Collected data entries
◇ ◇ ◇ ◇ ◇
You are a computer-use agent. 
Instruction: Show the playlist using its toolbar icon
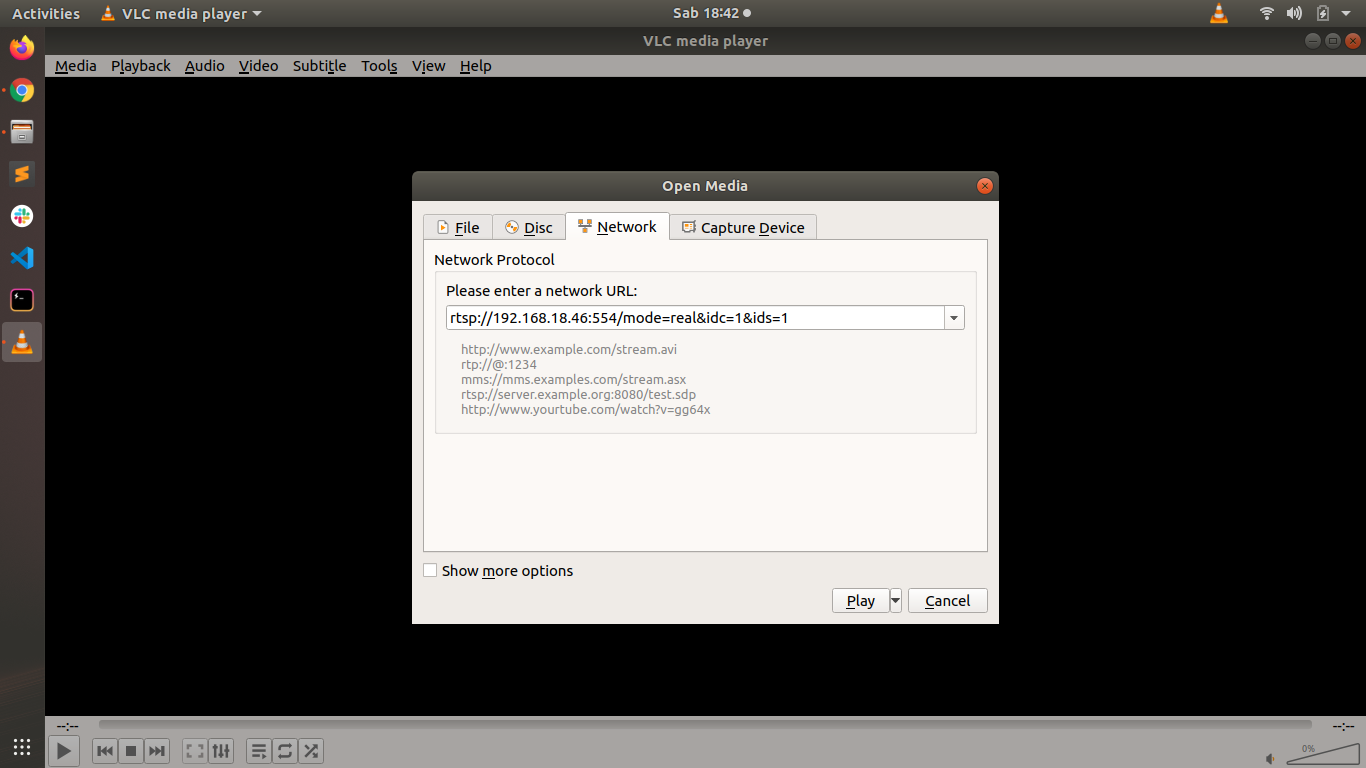click(258, 750)
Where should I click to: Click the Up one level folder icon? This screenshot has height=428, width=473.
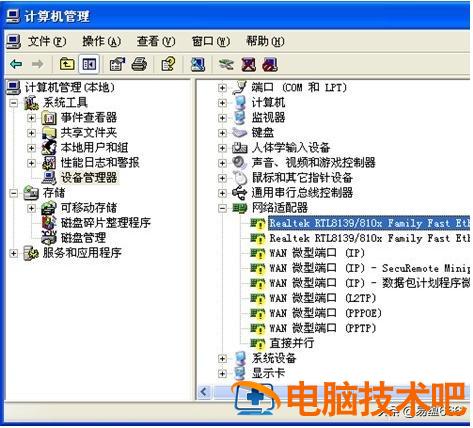pos(67,64)
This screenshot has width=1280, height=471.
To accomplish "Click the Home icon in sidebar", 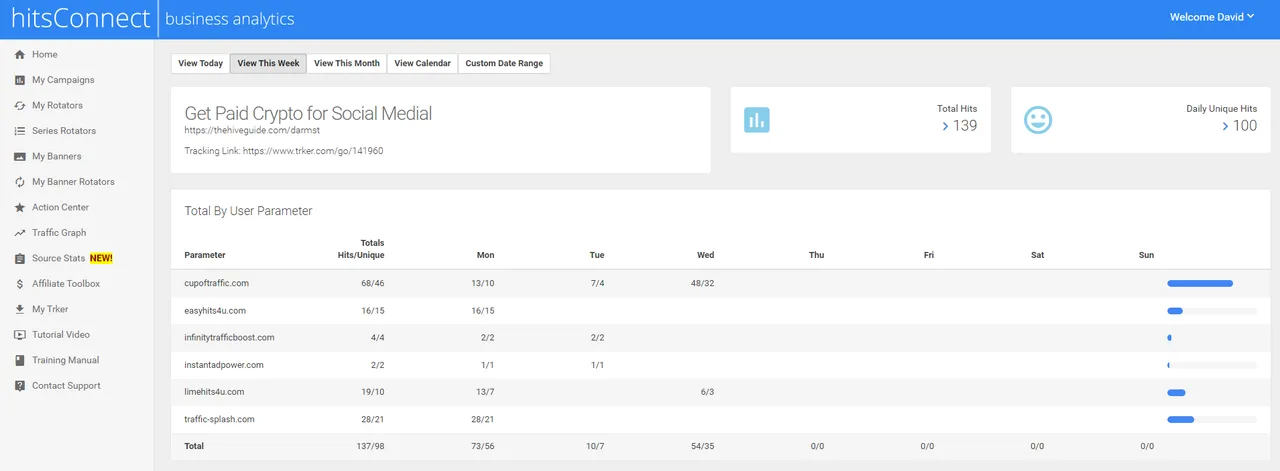I will click(20, 55).
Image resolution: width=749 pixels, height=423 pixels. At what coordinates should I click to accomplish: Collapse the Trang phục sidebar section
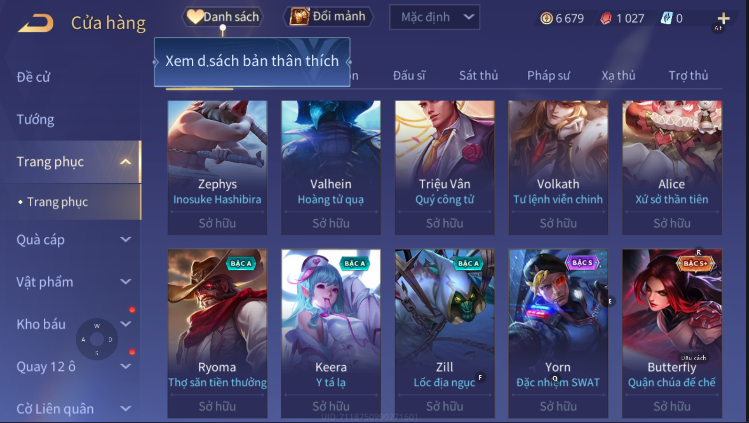coord(126,162)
◇ ◇ ◇ ◇ ◇
* What you are asked to do *
Starting at the line above that contains "Instruction: Show the", transcribe every line exactly through the line that contains "This screenshot has width=1280, height=471.", including that last one, and skip the pictures.

* Response *
Instruction: Show the playlist using its toolbar icon
click(258, 750)
Where should I click to: Click the Up one level folder icon? This screenshot has height=428, width=473.
pos(67,64)
This screenshot has width=1280, height=471.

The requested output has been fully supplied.